### Stated exercise
Copy the listing below word for word.

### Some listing
.....

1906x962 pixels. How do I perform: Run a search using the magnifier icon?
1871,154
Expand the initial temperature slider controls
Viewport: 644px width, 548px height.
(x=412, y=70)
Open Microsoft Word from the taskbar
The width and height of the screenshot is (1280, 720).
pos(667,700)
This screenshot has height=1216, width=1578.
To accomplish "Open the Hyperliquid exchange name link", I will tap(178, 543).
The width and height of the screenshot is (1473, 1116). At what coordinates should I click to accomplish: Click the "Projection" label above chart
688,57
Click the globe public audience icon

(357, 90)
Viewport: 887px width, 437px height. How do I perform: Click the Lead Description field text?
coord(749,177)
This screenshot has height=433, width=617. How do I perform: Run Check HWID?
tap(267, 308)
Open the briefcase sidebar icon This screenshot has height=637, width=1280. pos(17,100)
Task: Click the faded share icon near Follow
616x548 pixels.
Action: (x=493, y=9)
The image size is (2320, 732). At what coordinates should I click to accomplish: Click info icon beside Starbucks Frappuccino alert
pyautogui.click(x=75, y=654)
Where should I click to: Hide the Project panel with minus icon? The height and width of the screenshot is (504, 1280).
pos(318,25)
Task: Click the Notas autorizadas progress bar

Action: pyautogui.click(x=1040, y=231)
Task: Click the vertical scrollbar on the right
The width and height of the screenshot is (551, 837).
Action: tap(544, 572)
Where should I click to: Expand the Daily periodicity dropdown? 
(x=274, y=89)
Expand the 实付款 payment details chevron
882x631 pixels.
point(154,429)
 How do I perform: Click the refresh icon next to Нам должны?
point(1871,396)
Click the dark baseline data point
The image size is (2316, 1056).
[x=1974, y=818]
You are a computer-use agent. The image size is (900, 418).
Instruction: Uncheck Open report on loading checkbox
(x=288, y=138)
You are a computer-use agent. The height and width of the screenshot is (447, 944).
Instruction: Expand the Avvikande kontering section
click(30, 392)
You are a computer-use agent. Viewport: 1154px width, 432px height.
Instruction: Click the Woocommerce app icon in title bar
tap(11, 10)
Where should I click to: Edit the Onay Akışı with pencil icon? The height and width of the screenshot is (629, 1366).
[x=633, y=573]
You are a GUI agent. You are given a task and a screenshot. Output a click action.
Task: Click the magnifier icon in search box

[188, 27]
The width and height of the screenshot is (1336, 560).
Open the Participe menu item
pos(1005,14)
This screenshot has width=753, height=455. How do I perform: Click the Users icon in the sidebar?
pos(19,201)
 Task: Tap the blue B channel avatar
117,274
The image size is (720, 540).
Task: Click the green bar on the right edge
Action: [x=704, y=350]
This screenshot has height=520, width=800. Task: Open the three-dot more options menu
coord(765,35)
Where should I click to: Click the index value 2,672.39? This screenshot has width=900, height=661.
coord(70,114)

.....

### Task response
1906x962 pixels. How do I perform: Run a search using the magnifier icon?
1871,154
Expand the initial temperature slider controls
Viewport: 644px width, 548px height.
(x=412, y=70)
Open Microsoft Word from the taskbar
The width and height of the screenshot is (1280, 720).
pos(667,700)
This screenshot has height=1216, width=1578.
To accomplish "Open the Hyperliquid exchange name link", I will tap(178, 543).
The width and height of the screenshot is (1473, 1116). At what coordinates should I click to accomplish: Click the "Projection" label above chart
688,57
Click the globe public audience icon

(357, 90)
Viewport: 887px width, 437px height. How do I perform: Click the Lead Description field text?
coord(749,177)
This screenshot has height=433, width=617. How do I perform: Run Check HWID?
tap(267, 308)
Open the briefcase sidebar icon This screenshot has height=637, width=1280. pos(17,100)
Task: Click the faded share icon near Follow
616x548 pixels.
Action: (x=493, y=9)
The image size is (2320, 732). At what coordinates should I click to accomplish: Click info icon beside Starbucks Frappuccino alert
pyautogui.click(x=75, y=654)
Where should I click to: Hide the Project panel with minus icon? The height and width of the screenshot is (504, 1280).
pos(318,25)
Task: Click the Notas autorizadas progress bar

Action: pyautogui.click(x=1040, y=231)
Task: Click the vertical scrollbar on the right
The width and height of the screenshot is (551, 837).
Action: tap(544, 572)
Where should I click to: Expand the Daily periodicity dropdown? 
(x=274, y=89)
Expand the 实付款 payment details chevron
882x631 pixels.
point(154,429)
 How do I perform: Click the refresh icon next to Нам должны?
point(1871,396)
Click the dark baseline data point
The image size is (2316, 1056).
[x=1974, y=818]
You are a computer-use agent. The image size is (900, 418).
Instruction: Uncheck Open report on loading checkbox
(x=288, y=138)
You are a computer-use agent. The height and width of the screenshot is (447, 944).
Instruction: Expand the Avvikande kontering section
click(30, 392)
You are a computer-use agent. Viewport: 1154px width, 432px height.
Instruction: Click the Woocommerce app icon in title bar
tap(11, 10)
Where should I click to: Edit the Onay Akışı with pencil icon? The height and width of the screenshot is (629, 1366).
[x=633, y=573]
You are a GUI agent. You are given a task and a screenshot. Output a click action.
Task: Click the magnifier icon in search box

[188, 27]
The width and height of the screenshot is (1336, 560).
Open the Participe menu item
pos(1005,14)
This screenshot has width=753, height=455. How do I perform: Click the Users icon in the sidebar?
pos(19,201)
 Task: Tap the blue B channel avatar
117,274
The image size is (720, 540).
Task: Click the green bar on the right edge
Action: [x=704, y=350]
This screenshot has height=520, width=800. Task: Open the three-dot more options menu
coord(765,35)
Where should I click to: Click the index value 2,672.39? This screenshot has width=900, height=661.
coord(70,114)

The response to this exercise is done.